Plusieurs exemples récents montrent à quel point le Québec a toujours besoin de balises en cette matière, dit l'historien et sociologue, qui s'est associé avec des experts québécois et européens pour organiser ce symposium.

Même si le débat est moins intense qu'il y a trois ou quatre ans, les controverses qui éclatent sporadiquement autour de questions telles que la prière au conseil municipal, ou encore le crucifix ou le kirpan dans l'enceinte de l'Assemblée nationale, montrent que les «malaises ne sont toujours pas guéris», constate Gérard Bouchard. La question du crucifix est pourtant simple à trancher, selon lui: il n'a pas sa place dans un lieu qui symbolise l'État laïque, point à la ligne. Idem pour la prière. Le cas des sikhs qui n'ont pu entrer à l'Assemblée nationale à cause de leur kirpan est un peu limite, estime-t-il. Mais même si cette décision a été très populaire, elle ne tient pas la route quand on l'examine froidement, selon lui.

En revanche, les institutions publiques errent parfois en sens inverse. Gérard Bouchard n'en revient pas encore qu'il ait fallu l'intervention d'un ministre pour trancher le cas d'une élève de cégep qui tenait à garder son niqab (voile intégral) en classe. «Les exigences de cette femme étaient inacceptables, mais le plus surprenant, c'est que la direction du cégep ait été incapable de prendre une décision.» Voilà un exemple d'égarements «grotesques» qui, par leur caractère excessif, divisent l'opinion publique et discréditent tout le concept d'accommodement.

Le Québec n'en serait pas là s'il s'était doté d'une charte de la laïcité ou d'un «office d'harmonisation», sorte de centrale d'information sur les accommodements, comme l'a proposé la Commission.

Dans une sortie virulente, à l'automne 2009, Gérard Bouchard a accusé le gouvernement d'avoir failli à ses responsabilités sur ce sujet délicat et explosif. Hier, il a reconnu que Québec a fait quelques progrès depuis. Il y a eu des initiatives en matière de francisation et d'intégration au marché du travail, par exemple. En revanche, le projet de loi 94 sur les accommodements s'est empêtré dans un cheminement «chaotique». De plus, il va trop loin en forçant les femmes qui reçoivent des services publics à se dévoiler. Et pas assez loin en n'osant pas affirmer que l'égalité entre hommes et femmes est une valeur non négociable.
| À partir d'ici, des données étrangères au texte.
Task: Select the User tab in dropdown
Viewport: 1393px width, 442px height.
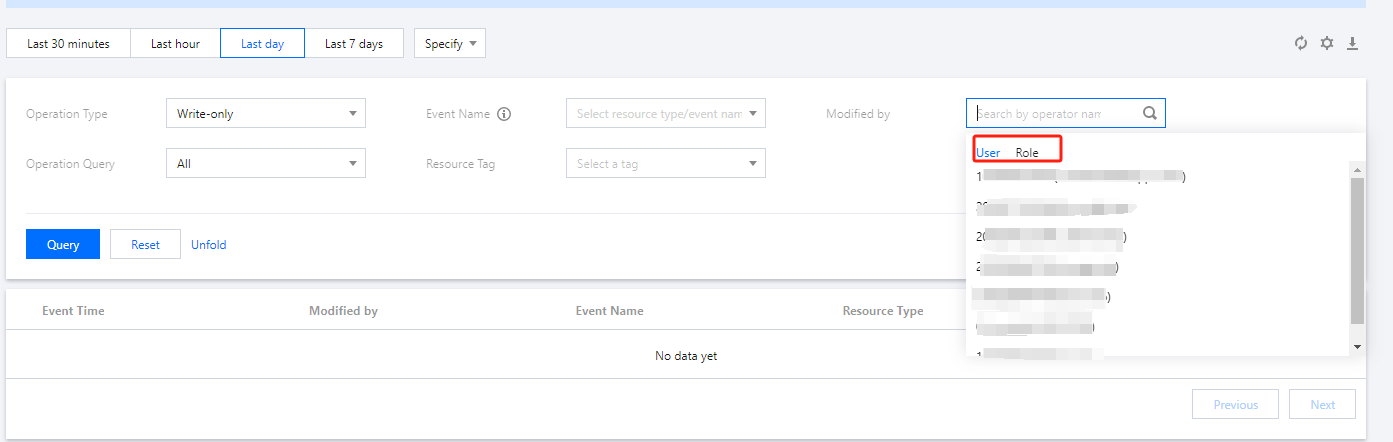Action: (x=988, y=152)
Gérard Bouchard ne craint-il pas de donner l'impression de rebrasser le même débat, mais dans une autre sauce? Le symposium ne sera pas «Bouchard-Taylor 2», assure-t-il. L'angle européen, notamment, viendra enrichir la discussion. Plusieurs pays européens vivent les mêmes déchirements que le Québec. La France et la Belgique, par exemple, ont interdit le port du niqab. En même temps, des pays de tradition multiculturelle, comme la Grande-Bretagne ou les Pays-Bas, sont en train de faire marche arrière, de crainte d'être débordés par les différences. De plus en plus, ils cherchent une manière de gérer la diversité quelque part à mi-chemin entre «la permissivité totale et l'interdiction totale». Comme le Québec.

Mais Gérard Bouchard a aussi tiré la leçon des lendemains de la grande saga de la Commission. Après la publication du rapport, il a quitté le Québec pour un contrat d'un an à Harvard. Et pendant cette année, il n'y a eu personne pour veiller au grain. «Si j'étais resté au Québec, c'est sûr que j'aurais été plus actif.»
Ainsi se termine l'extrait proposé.